Given information section start
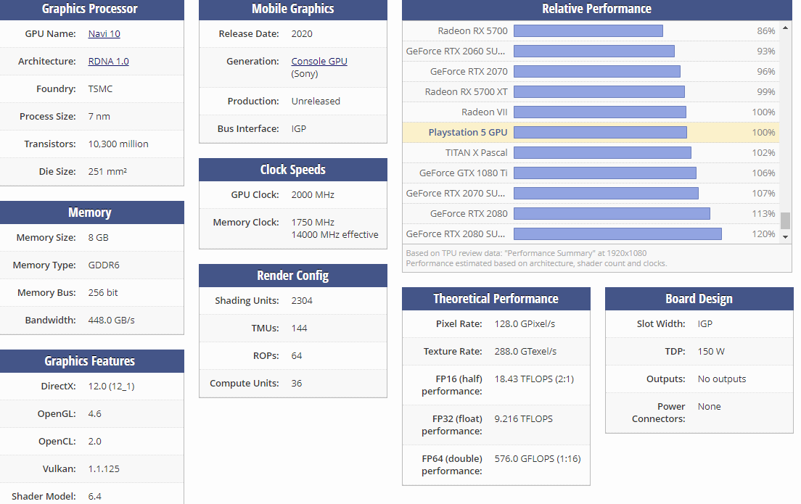Open the Navi 10 GPU name link
Viewport: 801px width, 504px height.
pos(104,34)
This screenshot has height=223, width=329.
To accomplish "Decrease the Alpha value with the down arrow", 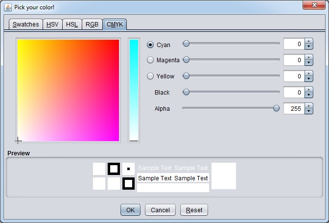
Given information section end
§ Exercise requirements
Leave out every picture, and write out exactly the lines from the one with "This screenshot has height=223, width=329." through the end of the records above, both ends included.

§ Output of the exercise
This screenshot has height=223, width=329.
To accomplish "Decrease the Alpha value with the down arrow", 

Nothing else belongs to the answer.